--- Request ---
Convert the stretch of entries from the line containing "Where should I" through the line containing "click(x=978, y=122)", both ends included, into a JSON list of strings with one string per line and no blank lines. Leave the pictures out of the list.

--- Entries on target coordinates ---
╔══

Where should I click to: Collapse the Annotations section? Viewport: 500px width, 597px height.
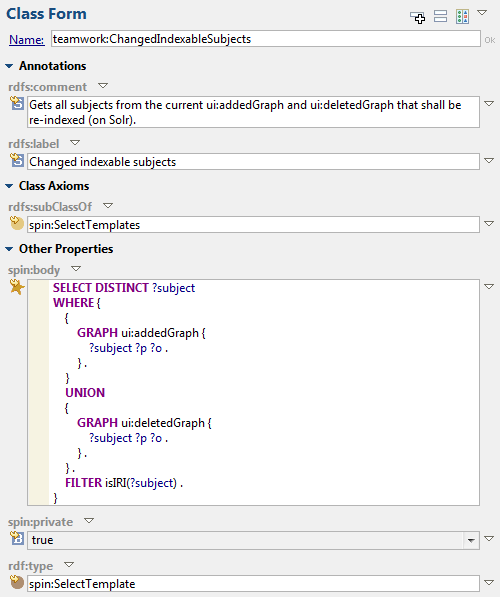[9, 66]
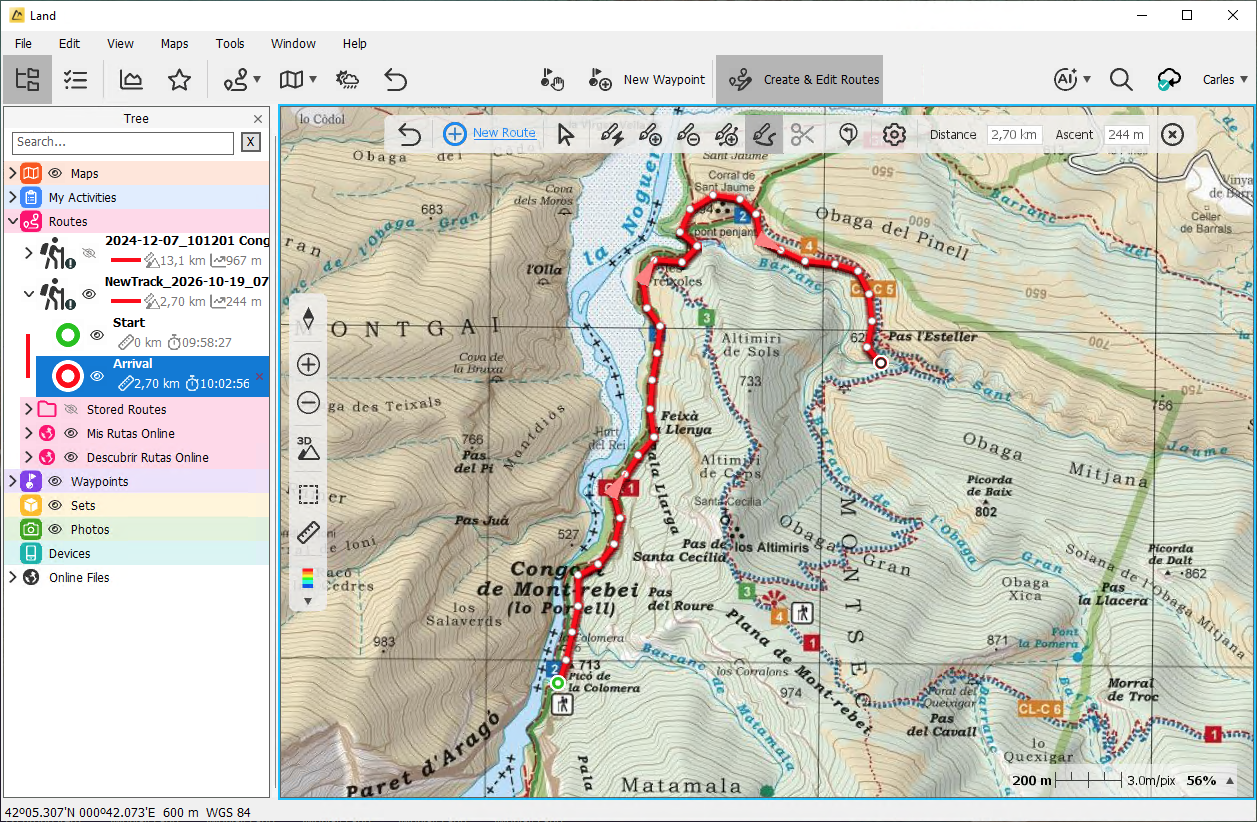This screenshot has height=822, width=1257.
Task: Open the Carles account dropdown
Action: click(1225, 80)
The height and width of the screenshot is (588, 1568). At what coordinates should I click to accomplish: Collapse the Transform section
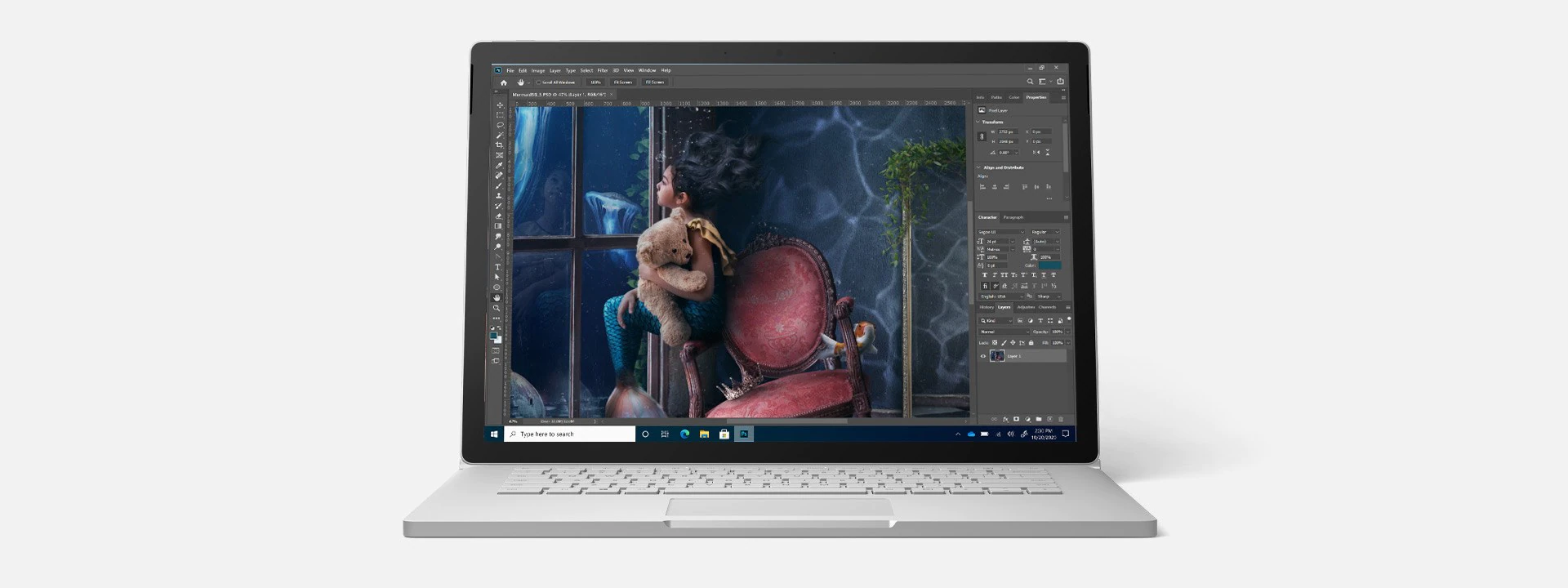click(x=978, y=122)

╚══
╔══

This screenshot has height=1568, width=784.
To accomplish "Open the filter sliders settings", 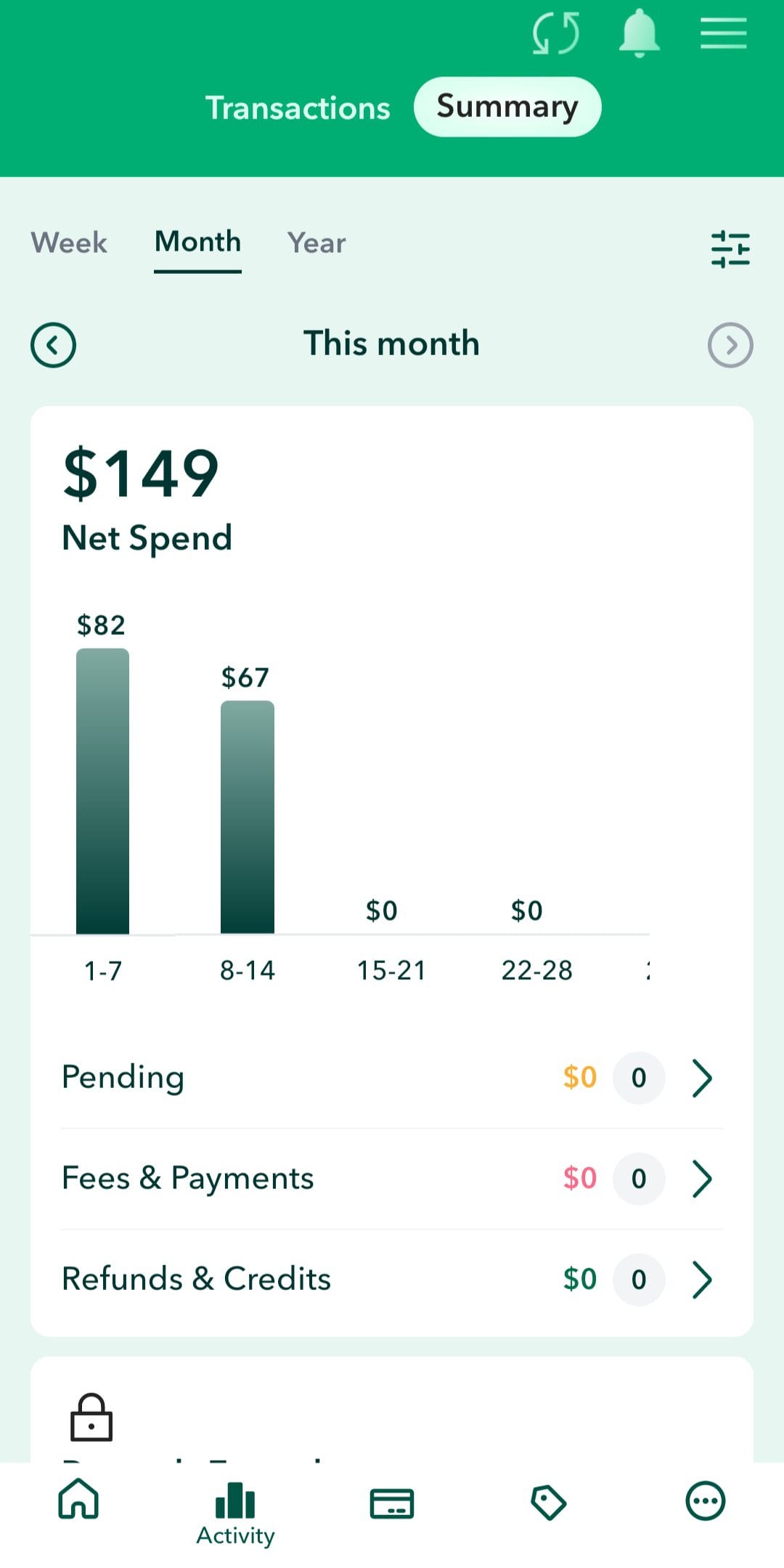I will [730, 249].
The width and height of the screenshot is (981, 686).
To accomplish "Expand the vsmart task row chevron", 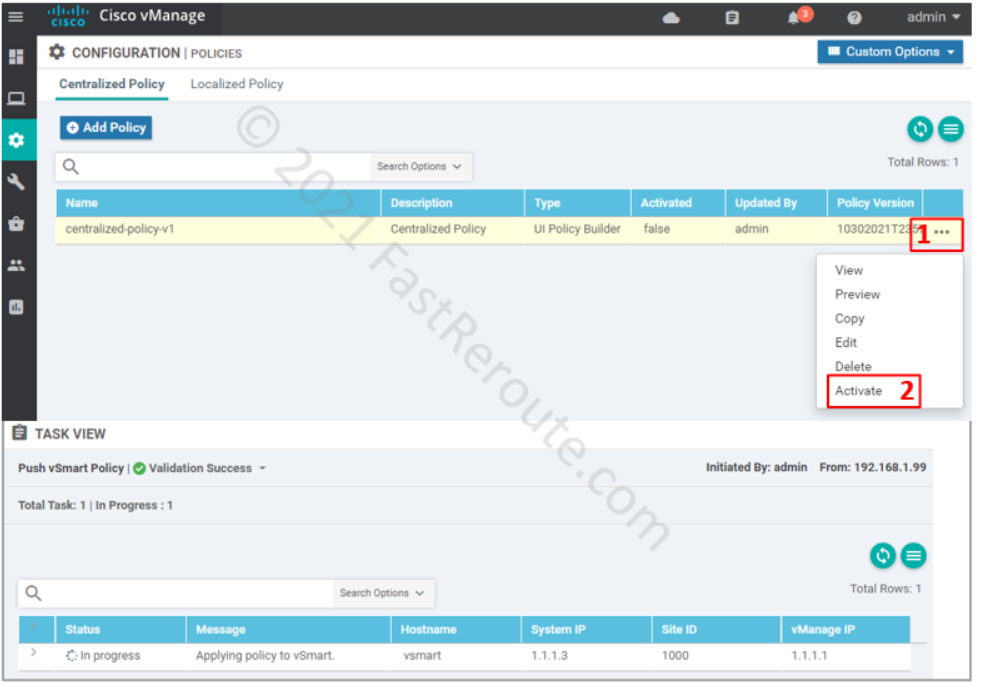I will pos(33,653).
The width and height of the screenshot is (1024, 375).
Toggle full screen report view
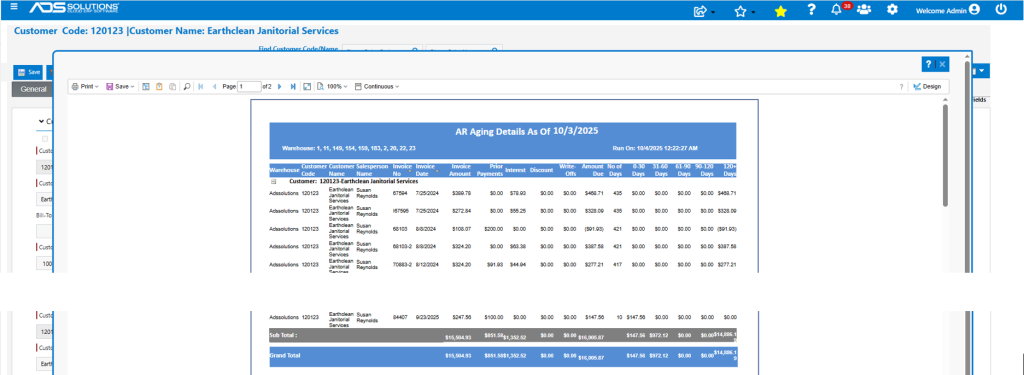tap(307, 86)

╚══

--- Solution to this task ---
[
  "Where should I click to: Collapse the Annotations section? Viewport: 500px width, 597px height.",
  "[9, 66]",
  "This screenshot has height=822, width=1257.",
  "Task: Open the Carles account dropdown",
  "Action: click(1225, 80)",
  "The height and width of the screenshot is (588, 1568). At what coordinates should I click to accomplish: Collapse the Transform section",
  "click(x=978, y=122)"
]